==== Given data

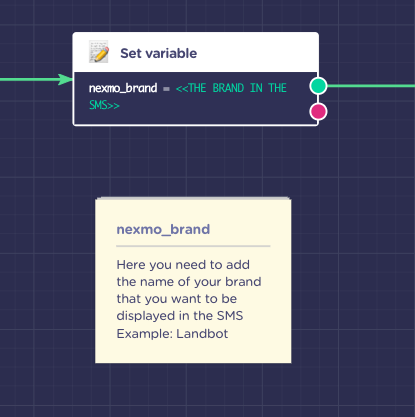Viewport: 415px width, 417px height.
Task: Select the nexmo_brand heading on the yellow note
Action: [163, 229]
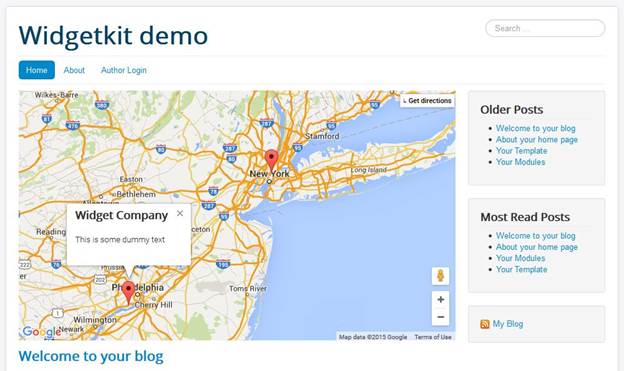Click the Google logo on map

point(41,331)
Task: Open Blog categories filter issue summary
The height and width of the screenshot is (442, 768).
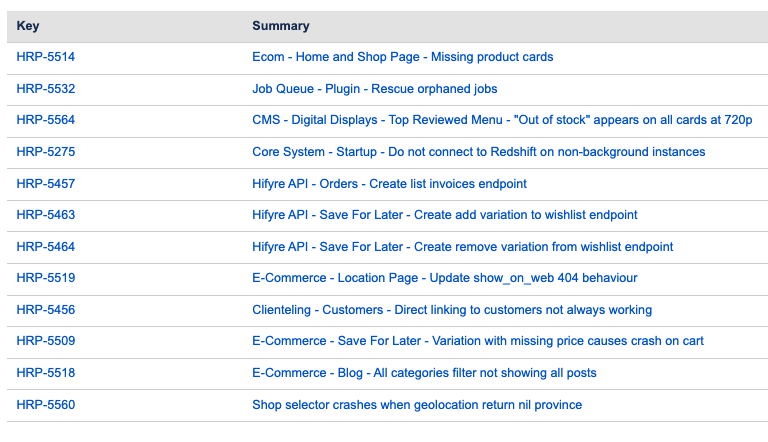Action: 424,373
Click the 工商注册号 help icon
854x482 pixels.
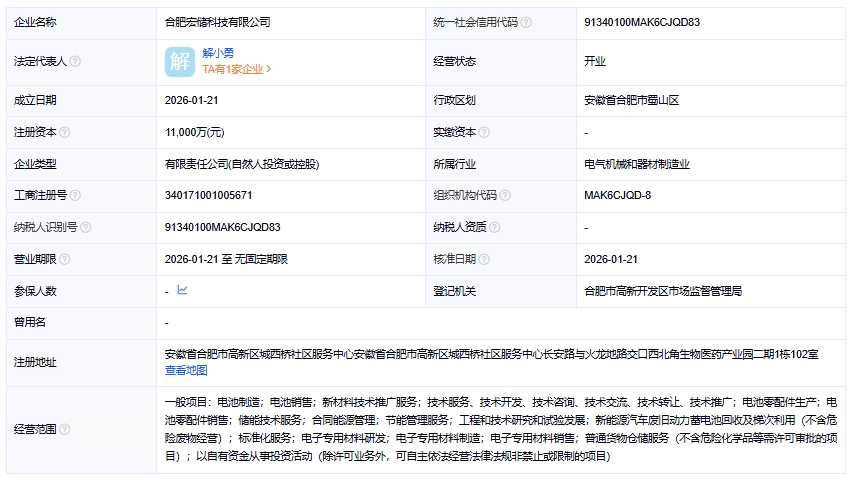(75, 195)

========

How to complete this task: Only the lines from the one with "Task: Open Blog" through the last line above belong in the answer. Reproduce them exactly, without the pictures.

Answer:
Task: Open Blog categories filter issue summary
The height and width of the screenshot is (442, 768).
Action: 424,373
Click the 工商注册号 help icon
854x482 pixels.
(75, 195)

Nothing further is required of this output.